Задания
A. Чьи пластинки звучат на сборище на Моховой в отрывке воспоминаний о Цветаевой и Есенине?
B. Дословно продублируйте часть отрывка воспоминаний о Цветаевой и Есенине, начиная со слов «Какие были первые» и заканчивая словами «сыпь, эй жарь!».
C. Допишите следующую часть отрывка воспоминаний о Цветаевой и Есенине, продолжив его после последнего приведённого предложения.

Выбранный отрывок
****

Вероятно, я улыбнулся, потому что, взглянув на меня, он не без запальчивости сказала:
– Вот Адамович, кажется, не согласен!
– Нет, отчего же… Просто мне вспомнилось то, что о языке Волконского сказано в дневнике Блока.
– А что? Не помню.
– У Блока сказано: «Князь Волконский всех учит русскому языку, а сам изъясняется со среднекняжеской грамотностью».
Цветаева вспыхнула и «отрезала», – совсем как незабываемая курсистка в шигалевской главе «Бесов»:
– Не согласна. Это, значит, моё третье расхождение с Блоком.
Какие были первые два, я не знаю.
* * *
В Петербурге, где-то на Моховой, на сводчатом чердаке, убранном с подчеркнуто футуристической художественностью, – многолюдное, шумное сборище. Пластинки Изы Кремер и Вертинского, прерываемые бранью поэтов, оскорблённых в своей эстетической чуткости, попытки читать стихи, прерываемые танцами, много вина и водки.
Охмелевший Есенин сидит на полу, и усердно «задирает» всех присутствующих, – в особенности Маяковского, демонстративно не обращающего на него внимания. Тут же сочиняет и выкрикивает частушки.
Эй сыпь, эй жарь!
Маяковский — бездарь.
Рожа краской питана,
Обокрал Уитмэна.
Помню и другую его частушку:
Как на горке, у кринички
Зайчик просит у лисички…[2]
К сожалению, воспроизвести две последние строчки в печати не совсем удобно.

****

Извлечённые записи данных:
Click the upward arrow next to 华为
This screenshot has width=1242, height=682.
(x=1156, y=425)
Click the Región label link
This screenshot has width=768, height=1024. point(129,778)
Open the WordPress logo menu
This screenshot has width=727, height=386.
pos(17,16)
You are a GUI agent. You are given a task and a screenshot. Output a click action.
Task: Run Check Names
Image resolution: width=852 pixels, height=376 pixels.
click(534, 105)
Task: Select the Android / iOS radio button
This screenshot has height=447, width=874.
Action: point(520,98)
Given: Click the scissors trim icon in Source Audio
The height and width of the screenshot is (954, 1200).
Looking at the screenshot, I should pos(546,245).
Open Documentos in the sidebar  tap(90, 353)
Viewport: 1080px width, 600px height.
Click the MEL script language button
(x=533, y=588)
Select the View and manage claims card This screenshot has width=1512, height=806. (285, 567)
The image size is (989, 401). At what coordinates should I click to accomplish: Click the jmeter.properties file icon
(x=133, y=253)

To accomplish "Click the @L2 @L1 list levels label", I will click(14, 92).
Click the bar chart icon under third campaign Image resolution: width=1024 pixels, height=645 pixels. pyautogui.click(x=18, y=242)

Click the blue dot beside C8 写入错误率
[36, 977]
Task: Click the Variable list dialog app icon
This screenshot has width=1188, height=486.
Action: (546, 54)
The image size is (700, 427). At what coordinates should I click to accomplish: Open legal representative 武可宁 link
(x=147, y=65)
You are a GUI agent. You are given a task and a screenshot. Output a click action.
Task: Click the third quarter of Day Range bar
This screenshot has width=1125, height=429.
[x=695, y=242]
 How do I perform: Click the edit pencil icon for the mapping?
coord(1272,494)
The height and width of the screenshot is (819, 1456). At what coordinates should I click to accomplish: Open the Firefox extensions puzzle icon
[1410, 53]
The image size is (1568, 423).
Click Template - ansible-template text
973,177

****

Ответы по заданиям
A. Пластинки Изы Кремер и Вертинского.

B.
Какие были первые два, я не знаю.
* * *
В Петербурге, где-то на Моховой, на сводчатом чердаке, убранном с подчеркнуто футуристической художественностью, – многолюдное, шумное сборище. Пластинки Изы Кремер и Вертинского, прерываемые бранью поэтов, оскорблённых в своей эстетической чуткости, попытки читать стихи, прерываемые танцами, много вина и водки.
Охмелевший Есенин сидит на полу, и усердно «задирает» всех присутствующих, – в особенности Маяковского, демонстративно не обращающего на него внимания. Тут же сочиняет и выкрикивает частушки.
Эй сыпь, эй жарь!

C.
* * *
Литературный вечер эфемерного общества «Арзамас» и Тенишевском зале. 1919 год.
Жена Блока, Любовь Дмитриевна Басаргина, должна читать «Двенадцать». Кроме поэтов более или менее «своих», решили пригласить Федора Сологуба.
Принял он Георгия Иванова и меня очень вежливо и очень холодно. Не давая еще согласия, справился о программе вечера.
— Раз будет чтение «Двенадцати», я участвовать не могу.
— Федор Кузьмич, что вы! Вы читали «Двенадцать»?
(В то время нам казалось, что блоковская поэма — это вершины поэзии, и, кстати, тогда же Иванов-Разумник написал, что тот, кто не понимает, что «Двенадцать» — такое же великое произведение, как «Медный всадник», вообще ничего не понимает в поэзии.)
— Нет, не читал. И читать такую мерзость не намерен.
— Как? Правда, не читали?
— Не читал. И вообще новейших мерзостей не читаю. Настаивать было бессмысленно и бесцельно.
* * *
Тот же 1919 год — или, может быть, 1918. Литературный вечер в «Привале комедиантов».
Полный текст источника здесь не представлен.